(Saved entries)
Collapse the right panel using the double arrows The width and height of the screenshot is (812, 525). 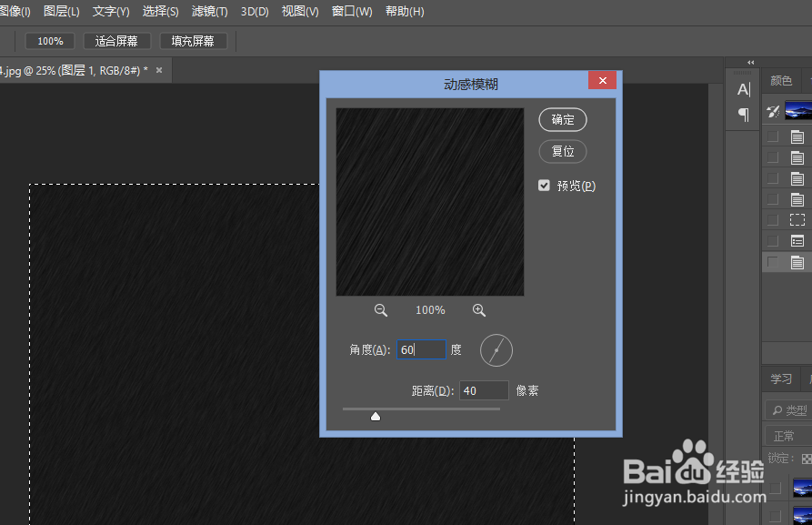pos(748,63)
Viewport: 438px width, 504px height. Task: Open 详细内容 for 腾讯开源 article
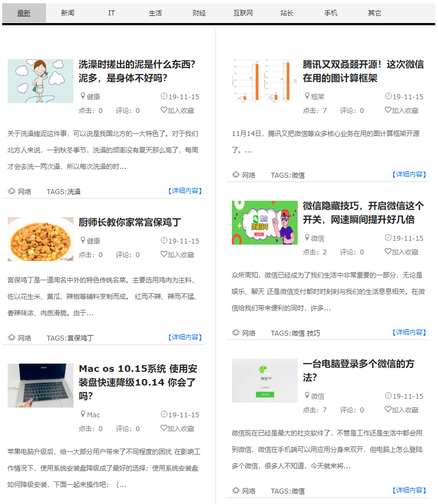409,174
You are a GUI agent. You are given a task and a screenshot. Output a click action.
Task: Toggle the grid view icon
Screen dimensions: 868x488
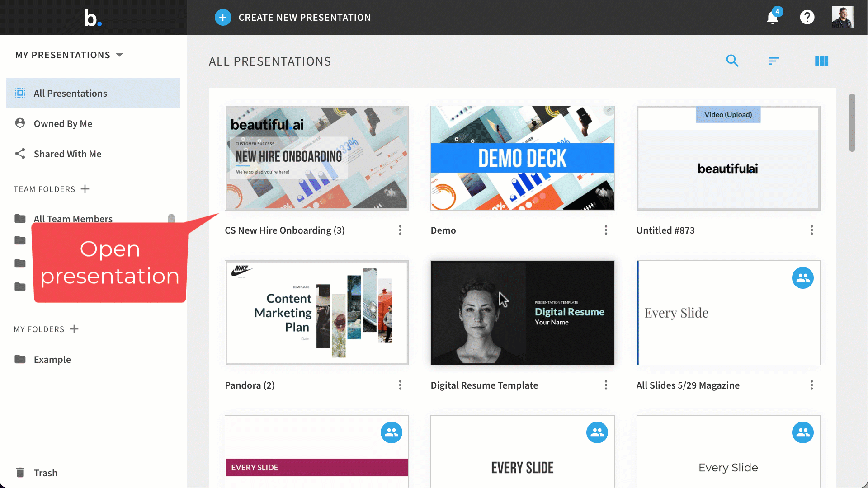(821, 61)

# Problem statement
Transcribe, without alteration, each line from the one with "Task: Toggle the grid view icon" through the last line of the data; no pictures belong in the copy.

# Expected answer
Task: Toggle the grid view icon
Screen dimensions: 868x488
(821, 61)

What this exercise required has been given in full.